EXECUTIVE CRIME TIME

Does disgraced former President Trump have a shot of overturning his criminal conviction on appeal? Some unlikely voices tell What A Day he just might.

  • Plenty of legal experts say Trump’s table-pounding vow to appeal his criminal conviction on 34 counts of falsifying documents faces long odds. Only about one-in-ten such challenges typically achieve any kind of success. Barbara McQuade, Detroit’s former top federal prosecutor, told What A Day Trump is “unlikely” to win on appeal, and that his conviction will probably stick.

  • But other legal wonks think Trump has a pretty good shot — and they’re not just blind MAGA loyalists. Ty Cobb was Trump’s White House lawyer during the Russia investigation, but has since emerged as a high-profile Trump critic. He formally urged the Supreme Court not to hand Trump full immunity, and slammed the judge overseeing Trump’s Florida case for showing “palpable bias” in Trump’s favor. But Cobb told What A Day he thinks Trump’s odds of reversing his conviction on appeal are only slightly worse than a coin-toss — approximately 35-40 percent. Cobb doesn’t think Trump is innocent, but rather, that the jury instructions handed down by Judge Juan Merchan in this case raise a serious problem.

  • The instructions were too convoluted, according to Cobb. In order to charge Trump with felonies, prosecutors had to prove he falsified business records in order to commit another crime — in this case, to violate New York election laws. But there were three different ways Trump might have done that, and the judge told the jury they didn’t all have to pick the same one. Cobb thinks Trump’s team could argue the jury was confused. The instructions amounted to a “hodgepodge of crimes,” Cobb said. “The jury did its duty and did an excellent job with what it was given. But two things can be true; the jury can have gotten it right as they were instructed, but they may have been instructed in a way that was unconstitutional, which I think is a compelling argument.”

Cobb isn’t alone in his thinking.

  • An official in President Biden’s Department of Justice told What A Day he agrees with Cobb’s view. “It’s a legitimate question” for the defense “to ask which theory [the jury] convicted on,” said the official, a former federal prosecutor who asked not to be named because he isn’t authorized to speak publicly about this case. “Even after the instructions, was there still confusion as to which legal theory upon which they convicted? That is absolutely something an appellate court looks at.” Neither this official nor the DOJ had anything to do with Trump’s case in New York, which was brought by Manhattan District Attorney Alvin Bragg.

> INFORMATION SUPPLIED:
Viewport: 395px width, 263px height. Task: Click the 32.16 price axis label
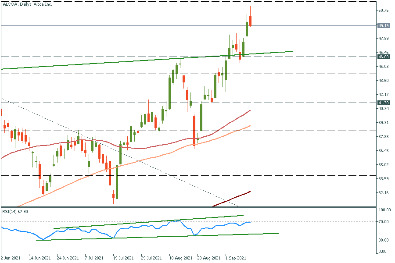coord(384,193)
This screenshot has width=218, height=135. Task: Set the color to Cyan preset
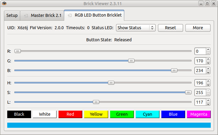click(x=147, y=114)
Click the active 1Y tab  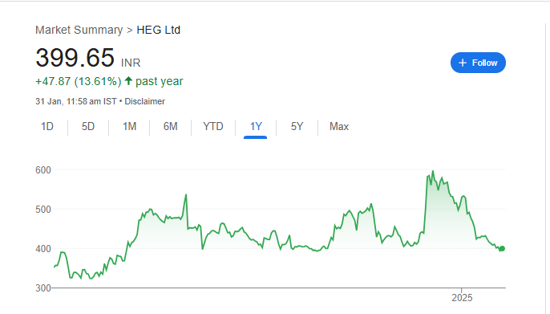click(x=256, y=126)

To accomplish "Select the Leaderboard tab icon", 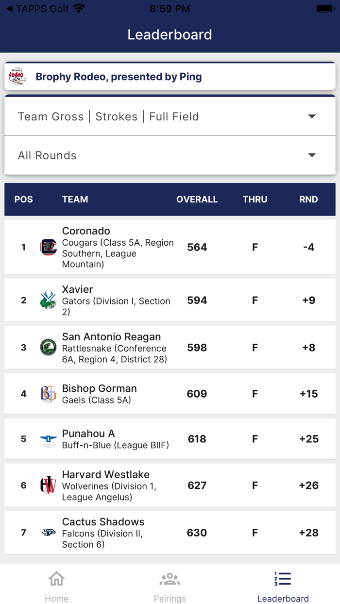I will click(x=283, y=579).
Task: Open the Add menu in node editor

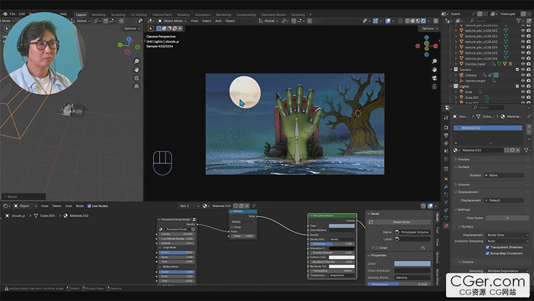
...
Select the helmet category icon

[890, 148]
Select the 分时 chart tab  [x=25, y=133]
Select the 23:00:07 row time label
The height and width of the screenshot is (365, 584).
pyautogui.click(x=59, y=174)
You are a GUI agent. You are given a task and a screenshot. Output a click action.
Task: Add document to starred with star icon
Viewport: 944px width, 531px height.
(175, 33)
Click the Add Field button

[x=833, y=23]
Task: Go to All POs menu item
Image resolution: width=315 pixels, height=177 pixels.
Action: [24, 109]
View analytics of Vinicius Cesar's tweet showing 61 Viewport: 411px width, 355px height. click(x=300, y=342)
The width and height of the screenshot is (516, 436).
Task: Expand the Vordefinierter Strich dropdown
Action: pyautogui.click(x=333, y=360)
* * *
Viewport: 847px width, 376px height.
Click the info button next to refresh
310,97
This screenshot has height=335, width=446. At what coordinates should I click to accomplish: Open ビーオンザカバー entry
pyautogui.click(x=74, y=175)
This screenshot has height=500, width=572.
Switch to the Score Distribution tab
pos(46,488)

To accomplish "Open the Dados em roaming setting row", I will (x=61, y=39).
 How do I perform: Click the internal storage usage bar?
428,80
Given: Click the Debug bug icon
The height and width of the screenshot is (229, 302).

> DO THIS: In the article on Trump's appeal, what odds does Ty Cobb give Trump of reversing his conviction? The entries come from a different source than the article on Trump's appeal.

> ANSWER IN FULL: Approximately 35-40 percent.